(Data supplied Opens)
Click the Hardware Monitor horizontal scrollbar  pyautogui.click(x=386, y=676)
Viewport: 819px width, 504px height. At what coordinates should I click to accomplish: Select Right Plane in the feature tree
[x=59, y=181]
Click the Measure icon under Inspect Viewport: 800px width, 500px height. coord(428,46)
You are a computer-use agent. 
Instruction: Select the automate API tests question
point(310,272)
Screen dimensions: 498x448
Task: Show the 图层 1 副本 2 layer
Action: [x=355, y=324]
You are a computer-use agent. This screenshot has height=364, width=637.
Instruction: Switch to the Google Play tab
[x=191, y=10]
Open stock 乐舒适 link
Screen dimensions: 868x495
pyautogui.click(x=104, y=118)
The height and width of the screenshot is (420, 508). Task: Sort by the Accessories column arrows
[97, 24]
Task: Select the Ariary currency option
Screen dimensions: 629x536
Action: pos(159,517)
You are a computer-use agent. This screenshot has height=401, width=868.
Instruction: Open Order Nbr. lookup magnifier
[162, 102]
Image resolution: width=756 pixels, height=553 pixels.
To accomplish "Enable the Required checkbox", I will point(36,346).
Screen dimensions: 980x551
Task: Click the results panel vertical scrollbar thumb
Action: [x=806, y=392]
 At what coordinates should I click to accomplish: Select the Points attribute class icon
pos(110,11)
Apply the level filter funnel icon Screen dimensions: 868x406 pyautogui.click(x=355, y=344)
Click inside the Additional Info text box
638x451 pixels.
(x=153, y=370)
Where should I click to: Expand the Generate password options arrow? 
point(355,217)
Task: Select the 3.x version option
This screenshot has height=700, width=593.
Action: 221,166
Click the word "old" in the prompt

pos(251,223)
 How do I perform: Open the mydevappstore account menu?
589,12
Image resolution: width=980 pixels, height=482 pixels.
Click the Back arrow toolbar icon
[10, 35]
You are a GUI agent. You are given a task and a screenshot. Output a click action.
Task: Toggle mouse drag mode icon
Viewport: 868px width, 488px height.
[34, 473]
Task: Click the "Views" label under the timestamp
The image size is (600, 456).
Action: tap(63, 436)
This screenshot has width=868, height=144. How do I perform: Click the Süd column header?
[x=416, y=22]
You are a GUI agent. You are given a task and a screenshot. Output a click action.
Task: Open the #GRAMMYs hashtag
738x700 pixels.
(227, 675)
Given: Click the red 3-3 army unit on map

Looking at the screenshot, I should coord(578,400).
(Data supplied Closes)
The word to look for is "under"; copy out every line of the entries that holds it.

Click the Measure icon under Inspect Viewport: 800px width, 500px height. coord(428,46)
Task: Click the "Views" label under the timestamp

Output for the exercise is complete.